>>>
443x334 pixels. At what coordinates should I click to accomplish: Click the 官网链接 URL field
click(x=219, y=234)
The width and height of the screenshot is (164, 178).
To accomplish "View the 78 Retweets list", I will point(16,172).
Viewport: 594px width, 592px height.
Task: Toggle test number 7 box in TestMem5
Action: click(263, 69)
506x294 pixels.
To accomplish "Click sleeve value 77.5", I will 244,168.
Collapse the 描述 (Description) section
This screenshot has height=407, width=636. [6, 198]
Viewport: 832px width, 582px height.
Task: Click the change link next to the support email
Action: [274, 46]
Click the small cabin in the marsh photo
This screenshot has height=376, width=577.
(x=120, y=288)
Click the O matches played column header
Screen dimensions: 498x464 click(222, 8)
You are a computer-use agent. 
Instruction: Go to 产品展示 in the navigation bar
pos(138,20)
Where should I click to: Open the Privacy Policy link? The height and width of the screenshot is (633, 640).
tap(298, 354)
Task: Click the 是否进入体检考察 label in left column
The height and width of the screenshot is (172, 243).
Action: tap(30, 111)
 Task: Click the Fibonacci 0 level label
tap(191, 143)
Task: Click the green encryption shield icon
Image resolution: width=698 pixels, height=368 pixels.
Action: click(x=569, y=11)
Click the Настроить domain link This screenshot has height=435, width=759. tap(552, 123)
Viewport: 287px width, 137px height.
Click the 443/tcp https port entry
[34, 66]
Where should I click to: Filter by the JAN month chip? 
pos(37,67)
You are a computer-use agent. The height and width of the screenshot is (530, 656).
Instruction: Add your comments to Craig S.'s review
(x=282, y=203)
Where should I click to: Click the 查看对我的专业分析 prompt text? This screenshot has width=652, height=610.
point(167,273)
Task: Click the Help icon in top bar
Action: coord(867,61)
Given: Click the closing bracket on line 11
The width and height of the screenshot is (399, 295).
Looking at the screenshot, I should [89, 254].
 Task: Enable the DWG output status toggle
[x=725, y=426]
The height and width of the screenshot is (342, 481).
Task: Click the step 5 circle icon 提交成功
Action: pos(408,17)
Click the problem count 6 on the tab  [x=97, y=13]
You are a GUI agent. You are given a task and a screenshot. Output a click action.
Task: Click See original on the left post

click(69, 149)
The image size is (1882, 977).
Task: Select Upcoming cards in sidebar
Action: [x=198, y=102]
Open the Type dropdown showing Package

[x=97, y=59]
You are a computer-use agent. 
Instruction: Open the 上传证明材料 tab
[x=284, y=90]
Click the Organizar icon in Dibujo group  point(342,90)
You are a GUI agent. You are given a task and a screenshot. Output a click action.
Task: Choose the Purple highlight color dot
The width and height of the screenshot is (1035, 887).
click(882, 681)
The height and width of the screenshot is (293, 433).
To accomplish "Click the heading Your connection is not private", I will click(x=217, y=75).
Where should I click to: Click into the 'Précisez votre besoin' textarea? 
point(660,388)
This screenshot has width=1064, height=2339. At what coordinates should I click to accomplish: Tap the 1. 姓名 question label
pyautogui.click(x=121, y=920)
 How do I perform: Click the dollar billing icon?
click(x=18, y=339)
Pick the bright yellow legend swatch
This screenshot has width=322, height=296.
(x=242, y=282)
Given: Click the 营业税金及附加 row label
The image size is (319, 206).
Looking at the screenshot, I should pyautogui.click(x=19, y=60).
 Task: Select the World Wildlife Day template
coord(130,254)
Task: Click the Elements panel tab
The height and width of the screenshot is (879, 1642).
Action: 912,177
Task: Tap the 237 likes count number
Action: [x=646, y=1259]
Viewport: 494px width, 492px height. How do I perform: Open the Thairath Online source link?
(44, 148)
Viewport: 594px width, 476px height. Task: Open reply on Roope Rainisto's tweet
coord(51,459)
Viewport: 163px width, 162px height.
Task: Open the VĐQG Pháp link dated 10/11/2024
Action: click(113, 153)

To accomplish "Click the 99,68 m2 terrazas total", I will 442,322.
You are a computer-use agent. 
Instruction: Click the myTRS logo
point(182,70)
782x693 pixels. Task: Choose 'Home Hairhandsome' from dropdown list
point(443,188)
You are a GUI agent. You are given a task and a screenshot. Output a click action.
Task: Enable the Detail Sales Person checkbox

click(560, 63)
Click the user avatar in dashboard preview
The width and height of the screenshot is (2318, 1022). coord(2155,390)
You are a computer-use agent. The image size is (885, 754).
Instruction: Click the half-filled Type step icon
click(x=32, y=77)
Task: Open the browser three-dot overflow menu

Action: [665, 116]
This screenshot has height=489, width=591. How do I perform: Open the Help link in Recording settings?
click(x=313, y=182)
<<<
WHAT THIS TASK INVOLVES:
Line by line, please copy the records above exactly.

WRITTEN ANSWER:
443x334 pixels. At what coordinates should I click to accomplish: Click the 官网链接 URL field
click(x=219, y=234)
The width and height of the screenshot is (164, 178).
To accomplish "View the 78 Retweets list", I will point(16,172).
Viewport: 594px width, 592px height.
Task: Toggle test number 7 box in TestMem5
Action: click(263, 69)
506x294 pixels.
To accomplish "Click sleeve value 77.5", I will 244,168.
Collapse the 描述 (Description) section
This screenshot has height=407, width=636. [6, 198]
Viewport: 832px width, 582px height.
Task: Click the change link next to the support email
Action: [274, 46]
Click the small cabin in the marsh photo
This screenshot has height=376, width=577.
(x=120, y=288)
Click the O matches played column header
Screen dimensions: 498x464 click(222, 8)
You are a computer-use agent. 
Instruction: Go to 产品展示 in the navigation bar
pos(138,20)
Where should I click to: Open the Privacy Policy link? The height and width of the screenshot is (633, 640).
tap(298, 354)
Task: Click the 是否进入体检考察 label in left column
The height and width of the screenshot is (172, 243).
Action: tap(30, 111)
 Task: Click the Fibonacci 0 level label
tap(191, 143)
Task: Click the green encryption shield icon
Image resolution: width=698 pixels, height=368 pixels.
Action: click(x=569, y=11)
Click the Настроить domain link This screenshot has height=435, width=759. tap(552, 123)
Viewport: 287px width, 137px height.
Click the 443/tcp https port entry
[34, 66]
Where should I click to: Filter by the JAN month chip? 
pos(37,67)
You are a computer-use agent. The height and width of the screenshot is (530, 656).
Instruction: Add your comments to Craig S.'s review
(x=282, y=203)
Where should I click to: Click the 查看对我的专业分析 prompt text? This screenshot has width=652, height=610.
point(167,273)
Task: Click the Help icon in top bar
Action: coord(867,61)
Given: Click the closing bracket on line 11
The width and height of the screenshot is (399, 295).
Looking at the screenshot, I should [89, 254].
 Task: Enable the DWG output status toggle
[x=725, y=426]
The height and width of the screenshot is (342, 481).
Task: Click the step 5 circle icon 提交成功
Action: pos(408,17)
Click the problem count 6 on the tab  [x=97, y=13]
You are a GUI agent. You are given a task and a screenshot. Output a click action.
Task: Click See original on the left post

click(69, 149)
The image size is (1882, 977).
Task: Select Upcoming cards in sidebar
Action: [x=198, y=102]
Open the Type dropdown showing Package

[x=97, y=59]
You are a computer-use agent. 
Instruction: Open the 上传证明材料 tab
[x=284, y=90]
Click the Organizar icon in Dibujo group  point(342,90)
You are a GUI agent. You are given a task and a screenshot. Output a click action.
Task: Choose the Purple highlight color dot
The width and height of the screenshot is (1035, 887).
click(882, 681)
The height and width of the screenshot is (293, 433).
To accomplish "Click the heading Your connection is not private", I will click(x=217, y=75).
Where should I click to: Click into the 'Précisez votre besoin' textarea? 
point(660,388)
This screenshot has width=1064, height=2339. At what coordinates should I click to accomplish: Tap the 1. 姓名 question label
pyautogui.click(x=121, y=920)
 How do I perform: Click the dollar billing icon?
click(x=18, y=339)
Pick the bright yellow legend swatch
This screenshot has width=322, height=296.
(x=242, y=282)
Given: Click the 营业税金及附加 row label
The image size is (319, 206).
Looking at the screenshot, I should pyautogui.click(x=19, y=60).
 Task: Select the World Wildlife Day template
coord(130,254)
Task: Click the Elements panel tab
The height and width of the screenshot is (879, 1642).
Action: 912,177
Task: Tap the 237 likes count number
Action: [x=646, y=1259]
Viewport: 494px width, 492px height. How do I perform: Open the Thairath Online source link?
(44, 148)
Viewport: 594px width, 476px height. Task: Open reply on Roope Rainisto's tweet
coord(51,459)
Viewport: 163px width, 162px height.
Task: Open the VĐQG Pháp link dated 10/11/2024
Action: click(113, 153)

To accomplish "Click the 99,68 m2 terrazas total", I will 442,322.
You are a computer-use agent. 
Instruction: Click the myTRS logo
point(182,70)
782x693 pixels. Task: Choose 'Home Hairhandsome' from dropdown list
point(443,188)
You are a GUI agent. You are given a task and a screenshot. Output a click action.
Task: Enable the Detail Sales Person checkbox

click(560, 63)
Click the user avatar in dashboard preview
The width and height of the screenshot is (2318, 1022). coord(2155,390)
You are a computer-use agent. The image size is (885, 754).
Instruction: Click the half-filled Type step icon
click(x=32, y=77)
Task: Open the browser three-dot overflow menu

Action: [665, 116]
This screenshot has height=489, width=591. How do I perform: Open the Help link in Recording settings?
click(x=313, y=182)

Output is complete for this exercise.